Justo por isto, Orlando Gomes informa significar a expressão obrigação, em sentido estrito, direito de crédito[2]. Interessante, porém, que preferimos mais corriqueiramente o uso da expressão que nos remete à situação passiva, falando-se em direito das obrigações, ao revés de direito de crédito. Ou seja, focamos mais no dever do que no direito.
O locus de estudo do direito obrigacional, acertadamente, deve ser logo na abertura da parte especial do Código Civil. Isto por influenciar a todos os demais livros. Em contratos, responsabilidade civil, reais, família e sucessões sempre há, mesmo que de forma implícita, uma relação jurídica obrigacional.
Enxerga-se a relação jurídica obrigacional como um processo. Assim, sua leitura deve ser feita a partir do paradigma de uma série de atos encadeados visando o adimplemento. A satisfação do credor e a dinâmica da relação obrigacional são premissas que orientam seu estudo, verificando-se a obrigação como um processo.
Nessa esteira de pensamento, lembra Judith Martins-Costa[3] que o direito das obrigações é construído dentro de um processo relacional contínuo de cooperação, devendo ser encarado como uma relação complexa “compreendendo uma série de deveres, situações jurídicas e obrigações”, voltados ao adimplemento. Infere-se a ideia de obrigação como um processo voltado ao cumprimento de um dever, como já lecionava Clóvis do Couto e Silva[4]. É um processo com atividades necessárias à satisfação dos interesses do credor.
Neste iter procedimental há deveres principais e anexos (acessórios, implícitos, satelitários) os quais perduram até após o pagamento, com a eficácia pós-objetiva da obrigação. São deveres ligados à boa-fé, sendo exemplos o de informar, cooperar, cuidado, zelo, etc. Por conseguinte, infere-se que as relações obrigacionais de tráfego jurídico não devem ser analisadas apenas sob o ponto de vista econômico, mas também consoante deveres não patrimoniais.
Além disto, sob a influência da sociabilidade, as relações obrigacionais transcendem o individual, ganhando conotações coletivas e difusas. Como lembra Lênio Streck[5], os problemas jurídicos não mais envolvem apenas Caio, Tício e Mévio, mas sim coletividades, comunidades, como invasões do MST, falência de Bancos, contratos massificados e etc.

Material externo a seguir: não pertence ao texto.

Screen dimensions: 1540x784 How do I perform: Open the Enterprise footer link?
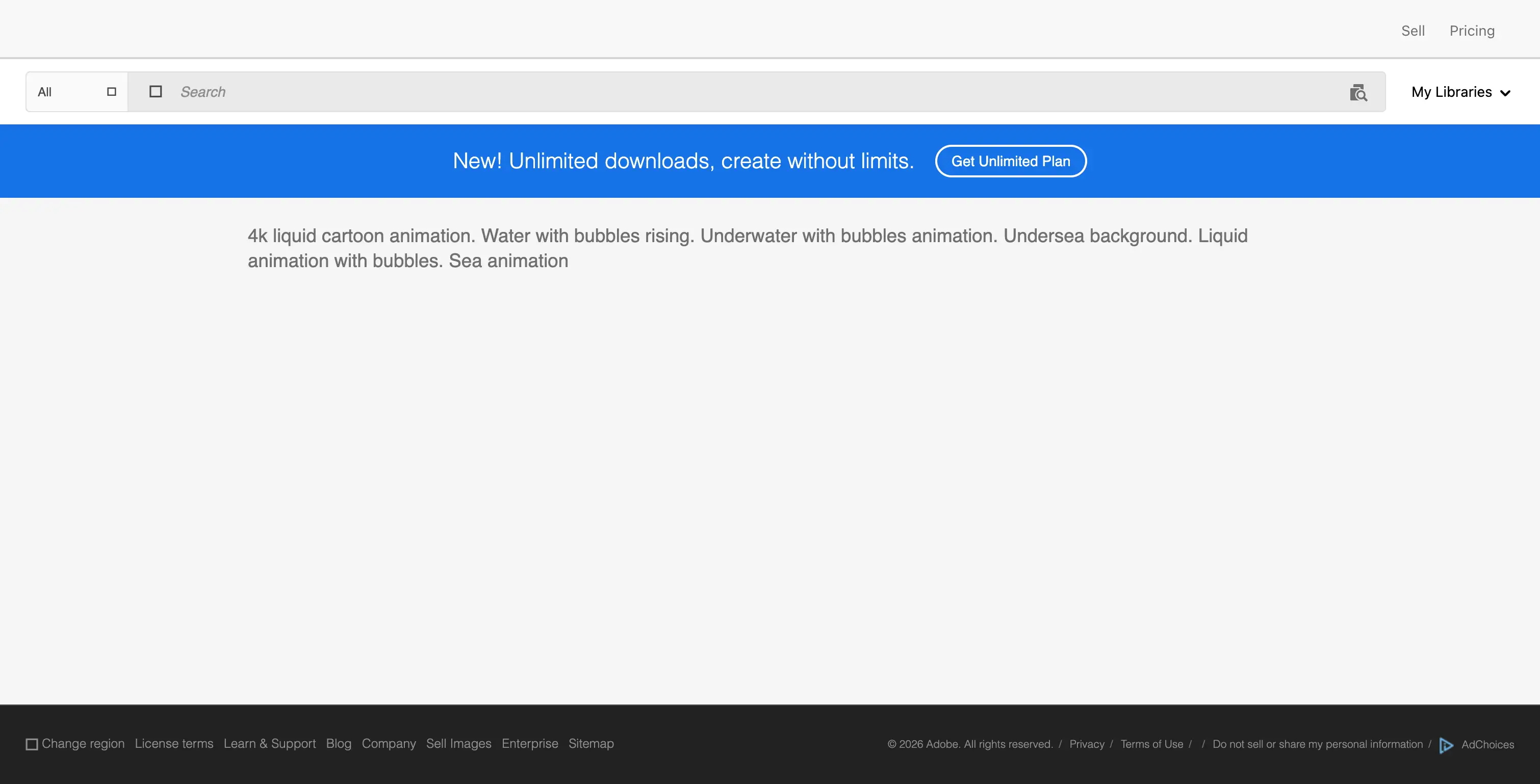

Daí a afirmativa de Karl Larenz segundo a qual a obrigação deve ser enxergada sob o prisma da totalidade, e não apenas como uma situação passiva. É um processo, com diversos deveres de conduta, sendo verificados o credor e devedor em nítida cooperação para o adimplemento. Não há de se falar em antagonismo entre o credor e o devedor, mas sim em cooperação e busca do adimplemento.
Este processo obrigacional, que como visto é marcado por autonomia privada, boa-fé e função social, tem como etapas:
a) nascimento e desenvolvimento dos deveres
b) adimplemento
Há casos em que o cumprimento é instantâneo, o que dificulta a divisão em fases e a aproximação entre a situação real e obrigacional.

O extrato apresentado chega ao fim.